Sustainable Development and International Investment Arbitration: Issues, Policies and Challenges

Prerequisites None

Exam Type: No Exam

Two international legal regimes seem to be at war with each other – the international investment arbitration regime that protects foreign investors against certain measures taken by host states and the global and national regime for sustainable development whose goals include the elimination of poverty, mitigation of climate change and promotion of gender equality and universal health and education. This Reading Group will analyze this clash and explore reforms that may bring these two regimes into coherence to achieve a global common.

International investment is an important driver for economic development, providing jobs, bringing in technology and critical capital. Accordingly, most countries compete vigorously with each other to promote foreign investments into their domestic economy. There are now over 3,000 bilateral and multilateral investment treaties among over 100 countries that promote foreign investments by providing certain protections and treatment to foreign investments. The principal protections are national treatment, most favored nation treatment, fair and equitable treatment, minimum international law standards, and non-discriminatory expropriation. Many of these treaties also include investor-state dispute systems (“ISDS”) to resolve disputes between the foreign investors and the host countries through binding arbitrations. The number of ISDS cases is ever increasing.

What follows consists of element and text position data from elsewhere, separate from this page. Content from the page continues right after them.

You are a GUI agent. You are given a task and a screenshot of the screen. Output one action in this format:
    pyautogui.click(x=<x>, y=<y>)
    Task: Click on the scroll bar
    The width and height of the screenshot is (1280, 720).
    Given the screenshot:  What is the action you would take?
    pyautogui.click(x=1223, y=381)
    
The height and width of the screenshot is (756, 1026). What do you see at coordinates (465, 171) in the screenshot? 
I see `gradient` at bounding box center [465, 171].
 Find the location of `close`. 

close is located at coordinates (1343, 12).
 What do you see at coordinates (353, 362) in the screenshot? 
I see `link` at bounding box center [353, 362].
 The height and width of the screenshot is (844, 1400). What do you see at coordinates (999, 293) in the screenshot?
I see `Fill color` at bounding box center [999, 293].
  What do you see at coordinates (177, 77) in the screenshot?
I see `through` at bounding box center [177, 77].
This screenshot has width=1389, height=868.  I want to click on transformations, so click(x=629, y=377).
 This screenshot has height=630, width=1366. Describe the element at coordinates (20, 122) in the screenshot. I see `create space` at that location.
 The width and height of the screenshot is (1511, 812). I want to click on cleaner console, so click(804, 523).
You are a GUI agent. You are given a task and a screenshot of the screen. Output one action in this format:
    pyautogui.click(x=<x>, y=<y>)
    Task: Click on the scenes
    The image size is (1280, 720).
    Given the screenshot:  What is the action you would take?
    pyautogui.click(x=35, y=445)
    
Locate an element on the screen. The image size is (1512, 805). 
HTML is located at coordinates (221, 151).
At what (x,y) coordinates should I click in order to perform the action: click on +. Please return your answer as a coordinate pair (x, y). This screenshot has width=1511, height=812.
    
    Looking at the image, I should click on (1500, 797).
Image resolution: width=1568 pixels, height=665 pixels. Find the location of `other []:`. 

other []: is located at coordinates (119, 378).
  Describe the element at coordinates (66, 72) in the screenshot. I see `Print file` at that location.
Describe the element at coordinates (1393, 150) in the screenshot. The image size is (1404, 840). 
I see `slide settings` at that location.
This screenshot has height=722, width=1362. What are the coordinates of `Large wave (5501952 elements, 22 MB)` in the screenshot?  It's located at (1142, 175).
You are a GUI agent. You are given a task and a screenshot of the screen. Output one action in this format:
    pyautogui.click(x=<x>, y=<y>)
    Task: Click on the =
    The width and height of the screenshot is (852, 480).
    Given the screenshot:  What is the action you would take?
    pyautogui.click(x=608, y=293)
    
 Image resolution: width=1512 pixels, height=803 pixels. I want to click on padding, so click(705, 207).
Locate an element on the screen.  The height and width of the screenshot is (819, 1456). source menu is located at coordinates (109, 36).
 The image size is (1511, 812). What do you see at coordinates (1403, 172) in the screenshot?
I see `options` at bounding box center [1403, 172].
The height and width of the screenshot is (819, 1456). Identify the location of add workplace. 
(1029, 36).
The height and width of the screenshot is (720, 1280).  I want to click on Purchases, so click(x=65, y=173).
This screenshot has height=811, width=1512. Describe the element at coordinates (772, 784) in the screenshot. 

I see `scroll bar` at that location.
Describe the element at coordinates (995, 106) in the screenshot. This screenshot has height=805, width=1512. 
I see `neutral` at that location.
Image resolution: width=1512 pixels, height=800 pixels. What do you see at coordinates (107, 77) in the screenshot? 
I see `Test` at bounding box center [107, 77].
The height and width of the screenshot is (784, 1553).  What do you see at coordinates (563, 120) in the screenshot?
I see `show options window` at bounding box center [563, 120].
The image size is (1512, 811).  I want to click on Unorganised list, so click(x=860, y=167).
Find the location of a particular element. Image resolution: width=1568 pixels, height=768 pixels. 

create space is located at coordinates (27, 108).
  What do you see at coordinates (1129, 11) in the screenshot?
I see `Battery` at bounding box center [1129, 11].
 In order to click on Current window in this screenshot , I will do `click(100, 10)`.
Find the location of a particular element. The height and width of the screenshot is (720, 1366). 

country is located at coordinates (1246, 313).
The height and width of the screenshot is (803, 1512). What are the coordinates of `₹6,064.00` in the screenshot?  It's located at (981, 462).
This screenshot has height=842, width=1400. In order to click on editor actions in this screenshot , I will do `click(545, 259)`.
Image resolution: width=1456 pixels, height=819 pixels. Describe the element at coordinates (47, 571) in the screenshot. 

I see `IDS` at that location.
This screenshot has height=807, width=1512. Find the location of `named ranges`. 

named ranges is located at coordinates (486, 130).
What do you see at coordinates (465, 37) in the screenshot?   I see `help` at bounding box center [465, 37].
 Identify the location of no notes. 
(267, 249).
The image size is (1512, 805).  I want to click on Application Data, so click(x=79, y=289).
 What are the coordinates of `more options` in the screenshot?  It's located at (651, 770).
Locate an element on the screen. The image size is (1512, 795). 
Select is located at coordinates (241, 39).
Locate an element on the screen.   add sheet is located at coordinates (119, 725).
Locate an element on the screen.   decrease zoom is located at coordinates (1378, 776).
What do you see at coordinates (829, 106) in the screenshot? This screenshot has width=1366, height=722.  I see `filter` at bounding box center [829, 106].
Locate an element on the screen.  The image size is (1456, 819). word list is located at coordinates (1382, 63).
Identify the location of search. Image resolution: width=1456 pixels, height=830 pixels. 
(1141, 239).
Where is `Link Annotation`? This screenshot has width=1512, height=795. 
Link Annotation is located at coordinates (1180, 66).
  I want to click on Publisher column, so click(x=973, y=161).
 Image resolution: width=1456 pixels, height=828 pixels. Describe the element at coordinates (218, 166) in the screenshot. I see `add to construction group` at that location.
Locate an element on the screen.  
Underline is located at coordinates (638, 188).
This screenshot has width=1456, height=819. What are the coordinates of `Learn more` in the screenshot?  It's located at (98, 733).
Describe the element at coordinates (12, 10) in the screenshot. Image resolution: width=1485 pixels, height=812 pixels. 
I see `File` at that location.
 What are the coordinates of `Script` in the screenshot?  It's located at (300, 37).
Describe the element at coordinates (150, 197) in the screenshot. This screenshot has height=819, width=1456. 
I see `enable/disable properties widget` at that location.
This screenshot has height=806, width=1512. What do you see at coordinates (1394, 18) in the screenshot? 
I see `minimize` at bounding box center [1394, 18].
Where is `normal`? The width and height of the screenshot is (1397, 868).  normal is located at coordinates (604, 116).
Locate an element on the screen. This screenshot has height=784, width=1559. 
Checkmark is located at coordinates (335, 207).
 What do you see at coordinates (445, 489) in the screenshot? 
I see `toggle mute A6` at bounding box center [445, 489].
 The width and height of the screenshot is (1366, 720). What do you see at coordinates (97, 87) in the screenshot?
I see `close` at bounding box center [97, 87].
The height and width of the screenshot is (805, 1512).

However, ISDS has come under severe criticisms from various quarters. Critics include populists who claim that ISDS favors big foreign investors over domestic companies, environmentalists who charge that foreign investment is favored over the environment, and human rights activists who see foreign investment trumping human rights. Both foreign investors and host states, as well as legal scholars, are dismayed by conflicting arbitral awards without the right of appeal and by the lack of “legitimacy” of ad hoc private arbitrators deciding public policy issues, impinging on sovereign legislative space.

The reading materials in this Reading Group will identify the goals of sustainable development and explore the nature and consequences of foreign investment in host countries, weigh the policy considerations underlying investment treaties, and analyze arbitral decisions that highlight the conflicting interests between those of the foreign investors and those of the host state and its citizens. We will also study and evaluate the various proposed solutions to these issues that are now recently proffered by various countries, institutions and legal scholars in the field.

Robust interactive discussion. No exam; no paper.

Note: This reading group will meet for six two-hour sessions from March 3 to April 14.